The Lyttleton/Hart-Davis Letters Rupert Hart-Davis and George Lyttleton. I guess I’m just nosy, but I love reading other people’s letters. These are particularly good ones, if you like the 40’s onwards.

Janet Evanovitch. Stephanie Plum (One for the Money etc) is a recent introduction to my life. I normally hate detective novels with a passion, but she’s such a weird, funny gutsy kind of girl that I was totally seduced. And who could choose between Ranger and Morelli? Pure non-highbrow entertainment—good for the beach.

Georgette Heyer. The mistress of Georgian romance, it’s true. But also a very very good historian. Her accounts of Waterloo and the Peninsular War (in An Infamous Army and The Spanish Bride) are accurate, moving and eminently readable. My grandfather maintained that the former was unbeatable. My own non-war based favourite is Frederica.

Diana Gabaldon. My niece insisted I read Cross Stitch, (Outlander in the USA). I fell in love with Jamie Fraser immediately and comprehensively, and am currently looking for a way to get back to 1745, so I can steal him for myself. There are 6 books so far, with one more to come. I can’t wait for the next Claire and Jamie fix.
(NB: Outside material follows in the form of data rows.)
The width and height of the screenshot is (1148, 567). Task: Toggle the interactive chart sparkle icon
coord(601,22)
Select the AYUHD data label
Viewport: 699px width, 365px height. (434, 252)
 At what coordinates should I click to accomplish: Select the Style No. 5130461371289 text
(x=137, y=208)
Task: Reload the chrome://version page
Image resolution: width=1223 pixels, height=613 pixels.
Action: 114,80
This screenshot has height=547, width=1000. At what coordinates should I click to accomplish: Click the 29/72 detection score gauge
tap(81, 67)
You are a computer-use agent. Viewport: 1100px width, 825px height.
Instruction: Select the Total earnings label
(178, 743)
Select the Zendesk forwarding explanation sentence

Bernard Cornwell. The Sharpe novels paint a sweeping picture over every Wellington campaign from India onwards. Cornwell sometimes twitches things a little to fit his story, but it doesn’t matter. Listening to Sean Bean read them on audio is an extra bonus.
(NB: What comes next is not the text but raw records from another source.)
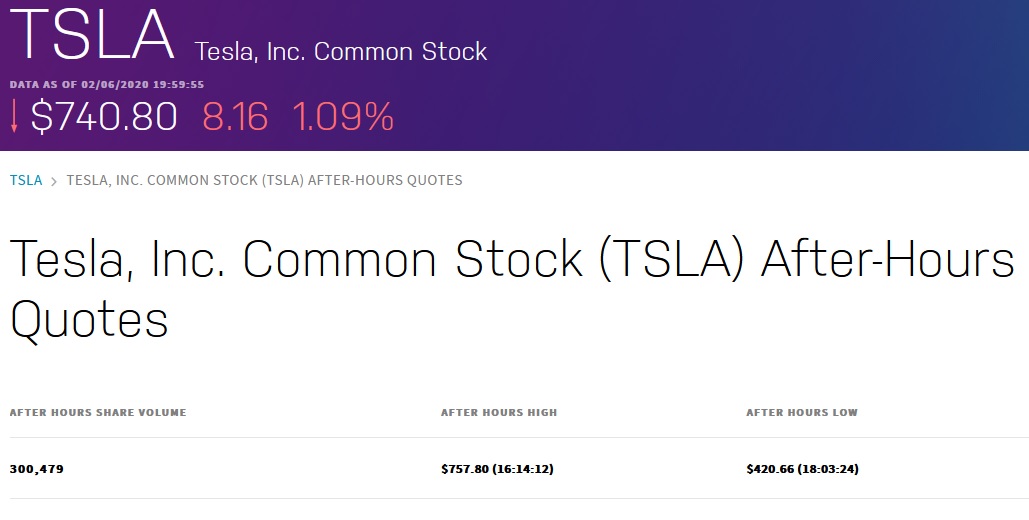Image resolution: width=1029 pixels, height=520 pixels.
Task: Click the $757.80 after-hours high price
Action: pos(465,468)
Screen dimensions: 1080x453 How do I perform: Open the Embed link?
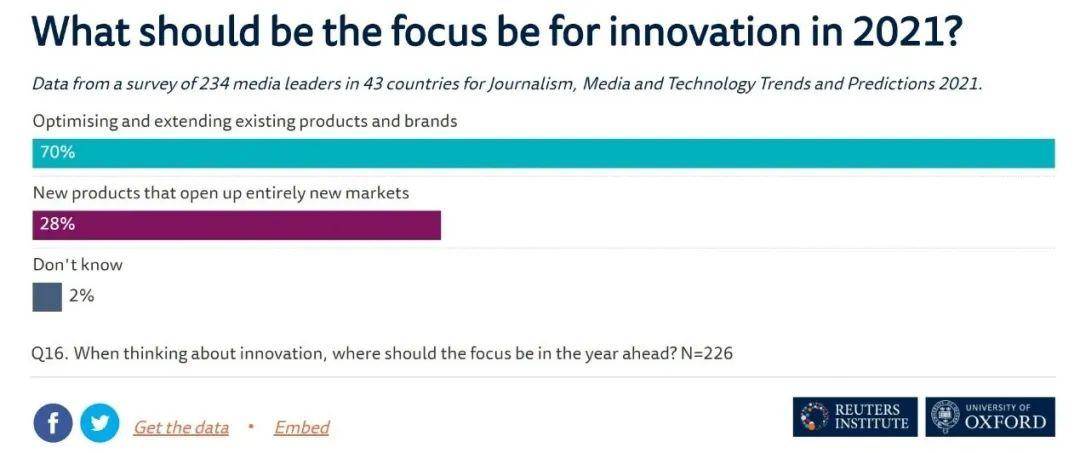click(x=301, y=428)
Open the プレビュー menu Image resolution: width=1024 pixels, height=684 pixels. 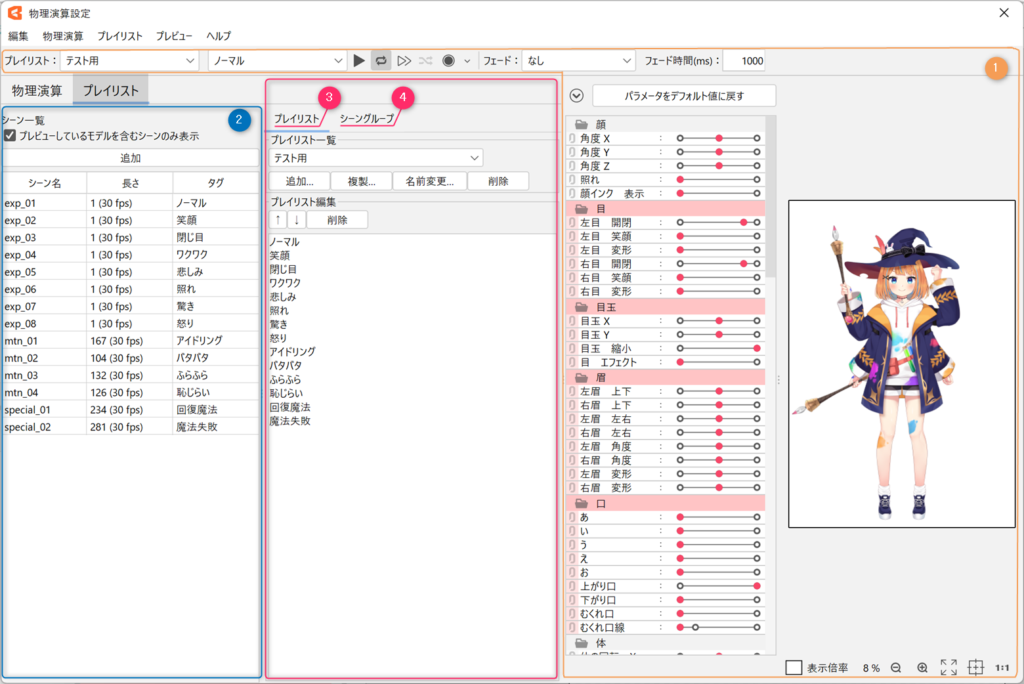click(174, 35)
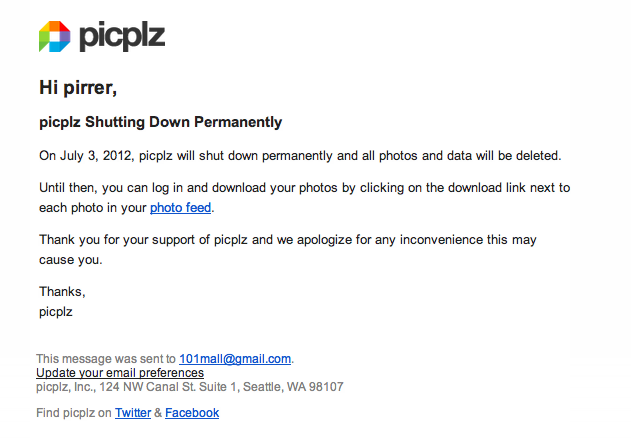This screenshot has width=631, height=442.
Task: Click the 101mall@gmail.com email link
Action: tap(235, 359)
Ken Kesey. Sometimes a Great Notion is in my opinion his greatest novel (and one of the great American Novels of all time). Far better, deeper and more rewarding than One Flew Over the Cuckoo’s Nest, and almost no one in the UK has ever heard of it. A long, quite hard read which has a fabulous dynamic between east and west coast America, two brothers of different generations—it’s a sort of Cain and Abel de nos jours. Funny, sad, interesting, illuminating, beautifully written. I can’t recommend it too highly.
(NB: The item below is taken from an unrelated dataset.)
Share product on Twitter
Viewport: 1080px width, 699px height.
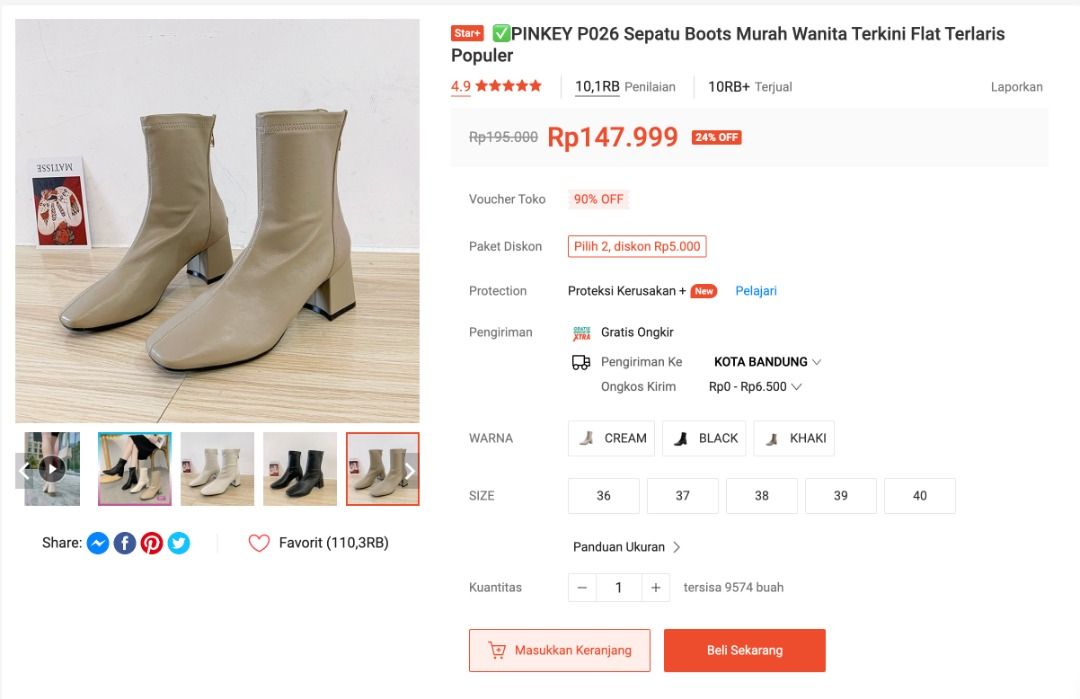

  Tales of Enchantment illustration
   

Patrick O Brien. The Aubrey/Maturin novels are the same period as Sharpe, roughly, but a maritime version. Anyone who wants to learn a great deal about what the post-Nelson navy was like should read these. I can’t tell you how much satisfaction it gives me to know arcane bits of naval lore, how to climb the futtocks, and everything about Knipperdollers, to name an infinitesimally few things I love about these books. Maturin makes me laugh, and Aubrey is a gem. Don’t see the film, it’s awful.

Alexander McCall Smith. Mma Ramotswe goes from strength to strength in his lovely, gentle series about the Number One Ladies’ Detective Agency. Perfectly judged, and with a real love and knowledge of Botswana that shines from every page.

Rosamund Pilcher. Yep. Romantic feelgood saga slush. Why not? I like September best, but then I’m a Scot.

Anthony Trollope. For years I couldn’t understand my mum’s passion for Trollope. Then I started Barchester Towers in her small old green leather edition with the flimsy pages. Somehow I found myself hooked. I still am. And it’s amazing how things haven’t changed in human nature or politics.

Charles Dickens. I did Bleak House for ‘A’ level. I have read it and read it ever since, and was totally delighted with the BBC version. The Dickens treasurehouse is winter reading for long dark nights. And definitely comfort food for the soul. Watch how he has a cliffhanger at the end of every chapter—a function of having to publish every week and keep his readers interested.

Laurens van der Post. A Story like the Wind and A Far-off Place are two of my favourite books. LVDP is not fashionable nowadays, but this is beautiful writing, and worth seeking out. If nothing else, these books have made me a passionate proponent of leaving the indigenous Bushman tribes alone to run their own lives. In these days of worry about carbon footprints, the Bushmen, like the Native Americans are truly in tune with the earth, and step very lightly upon her.

The Iliad and Odyssey by Homer. Just because they are such great stories. I like the Penguin Classics translations by Peter Jones and the Rieus. However many times I read the passage about Hector and Achilles, I still cry. I even cried when I was writing the story myself for Atticus. And having been to Troy, I finally understand how they could run around the walls so many times. It’s tiny (although there is now some doubt that Schliemann’s Troy is actually in the right place).